Table 1 Effectiveness of arsenic reduction by arsenate reducing bacteria

Bacterial identification by using 16S rDNA sequence analyses

The 16S rDNA of 13 arsenic-resistant isolates was amplified using the primers 341F and 928R, resulting in a characteristic single band of about 560 bp. Results indicated that the 13 arsenic-reducing isolates could be separated into three primary groups based on partial 16S rDNA sequence analysis (data not shown). Ten isolates belonged to cluster I with similarities ranging from 57 to 99 %. Cluster II contained one isolate (MC197) and cluster III contained two isolates, MC010 and MC204, showing 91 % similarity. Moreover, all isolated bacteria were identified using phylogenetic analysis of their nearest bacterial relatives. The isolates were assigned to six bacterial species belonging to three genera. All identified bacterial isolates were associated with Firmicutes and Proteobacteria (Fig. 2). Most isolates belonged to the genus Bacillus (sequence similarity 83 %), except for MC010, MC197, and MC204. In contrast, 16S rDNA sequence analysis showed that MC010 and MC204 were most closely related to Enterobacter cloacae, with 80 % sequence identity, and isolate MC197 belonged to the genus Ochrobactrum, with 99 % sequence identity. However, the genus Bacillus, and the γ-Proteobacteria have evolved strong resistance mechanisms supported by arsenate reduction (Anderson and Cook 2004; Matlakowska et al. 2008; Salam et al. 2009). While members of genera Exiguobacterium, Aeromonas, Bacillus, Pseudomonas, Escherichia, Acinetobacter, and γ-Proteobacteria, Actinobacteria, and Flavobacteria have been previously reported to evolve strong resistance mechanisms supported by arsenate reduction, none of these bacteria can utilize arsenite or arsenate in respiratory processes (Anderson and Cook 2004; Matlakowska et al. 2008; Salam et al. 2009).

Fig. 2
figure 2

Phylogenetic tree of 13 of arsenate-reducing bacteria and related taxa based on a combined sequence analysis of partial 16S rDNA genes.
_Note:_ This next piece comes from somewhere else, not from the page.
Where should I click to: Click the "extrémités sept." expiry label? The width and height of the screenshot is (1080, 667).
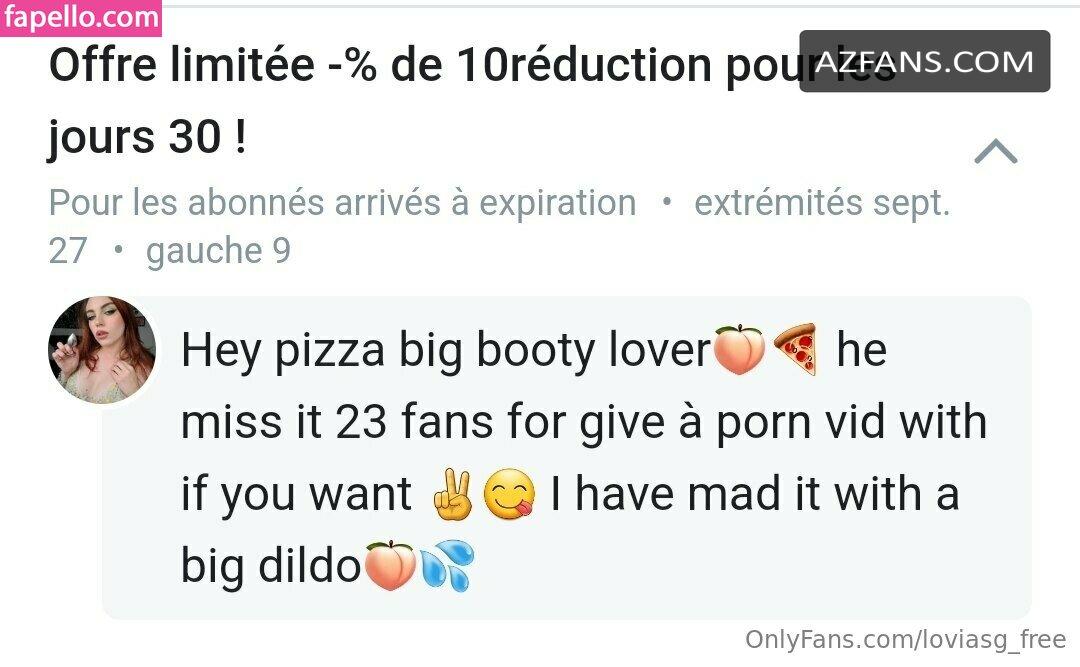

The scale bar represents 0.02 substitutions per 100 nucleotides within the16S rDNA sequence, at least 100 iterations were used for bootstrap analysis

The present work indicates the possibility of isolating a relatively large number phylogenetically different arsenate-reducing bacteria from Thai soils. It also showed that bacteria capable of arsenate reduction might be used as candidates for arsenic remediation in arsenic-contaminated sites. This will have great use in Thailand and other counties as excessive dumping and use of arsenic has contaminated many soils and has created health concerns.